Data:
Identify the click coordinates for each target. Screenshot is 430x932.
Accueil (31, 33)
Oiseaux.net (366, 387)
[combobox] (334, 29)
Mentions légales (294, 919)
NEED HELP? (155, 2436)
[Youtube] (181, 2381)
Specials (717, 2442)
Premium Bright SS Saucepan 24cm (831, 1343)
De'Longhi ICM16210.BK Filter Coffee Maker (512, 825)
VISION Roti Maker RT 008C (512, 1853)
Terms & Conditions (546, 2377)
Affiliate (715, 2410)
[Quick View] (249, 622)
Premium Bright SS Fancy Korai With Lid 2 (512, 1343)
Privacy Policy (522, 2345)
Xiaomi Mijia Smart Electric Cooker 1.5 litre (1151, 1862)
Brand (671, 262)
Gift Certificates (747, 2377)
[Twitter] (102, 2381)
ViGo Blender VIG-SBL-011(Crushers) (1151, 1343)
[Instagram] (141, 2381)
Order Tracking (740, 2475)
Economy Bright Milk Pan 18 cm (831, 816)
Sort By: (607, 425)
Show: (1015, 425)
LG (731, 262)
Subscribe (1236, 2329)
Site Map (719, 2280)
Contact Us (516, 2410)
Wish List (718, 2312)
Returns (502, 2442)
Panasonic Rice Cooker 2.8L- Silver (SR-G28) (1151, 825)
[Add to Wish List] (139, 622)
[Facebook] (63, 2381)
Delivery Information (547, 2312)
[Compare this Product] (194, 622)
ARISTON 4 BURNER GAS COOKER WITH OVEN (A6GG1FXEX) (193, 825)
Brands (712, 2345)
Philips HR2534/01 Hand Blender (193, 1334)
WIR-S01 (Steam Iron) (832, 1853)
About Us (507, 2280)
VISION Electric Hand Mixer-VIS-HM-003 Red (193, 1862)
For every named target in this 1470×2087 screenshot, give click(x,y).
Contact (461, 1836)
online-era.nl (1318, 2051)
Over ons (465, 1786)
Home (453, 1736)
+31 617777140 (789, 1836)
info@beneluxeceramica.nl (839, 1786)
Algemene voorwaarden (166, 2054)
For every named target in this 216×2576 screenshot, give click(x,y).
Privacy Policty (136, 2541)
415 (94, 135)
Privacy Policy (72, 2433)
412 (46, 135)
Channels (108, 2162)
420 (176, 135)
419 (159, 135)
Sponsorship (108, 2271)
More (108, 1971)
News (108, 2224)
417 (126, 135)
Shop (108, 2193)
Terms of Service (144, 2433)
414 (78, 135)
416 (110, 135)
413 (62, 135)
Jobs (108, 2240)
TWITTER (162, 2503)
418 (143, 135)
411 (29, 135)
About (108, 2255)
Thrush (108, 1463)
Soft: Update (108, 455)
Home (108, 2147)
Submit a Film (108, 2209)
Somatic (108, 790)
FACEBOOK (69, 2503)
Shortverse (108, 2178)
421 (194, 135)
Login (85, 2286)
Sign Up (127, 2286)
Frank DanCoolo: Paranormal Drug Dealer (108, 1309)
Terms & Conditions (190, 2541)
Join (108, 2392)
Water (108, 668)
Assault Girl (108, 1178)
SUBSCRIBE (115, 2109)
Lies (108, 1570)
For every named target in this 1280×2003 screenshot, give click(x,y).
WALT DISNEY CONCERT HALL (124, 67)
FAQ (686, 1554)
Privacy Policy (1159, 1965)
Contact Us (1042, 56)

Brief:
Go through the material line by line. Show each line that contains the string "Bright".

Answer area:
Premium Bright SS Saucepan 24cm (831, 1343)
Premium Bright SS Fancy Korai With Lid 2 (512, 1343)
Economy Bright Milk Pan 18 cm (831, 816)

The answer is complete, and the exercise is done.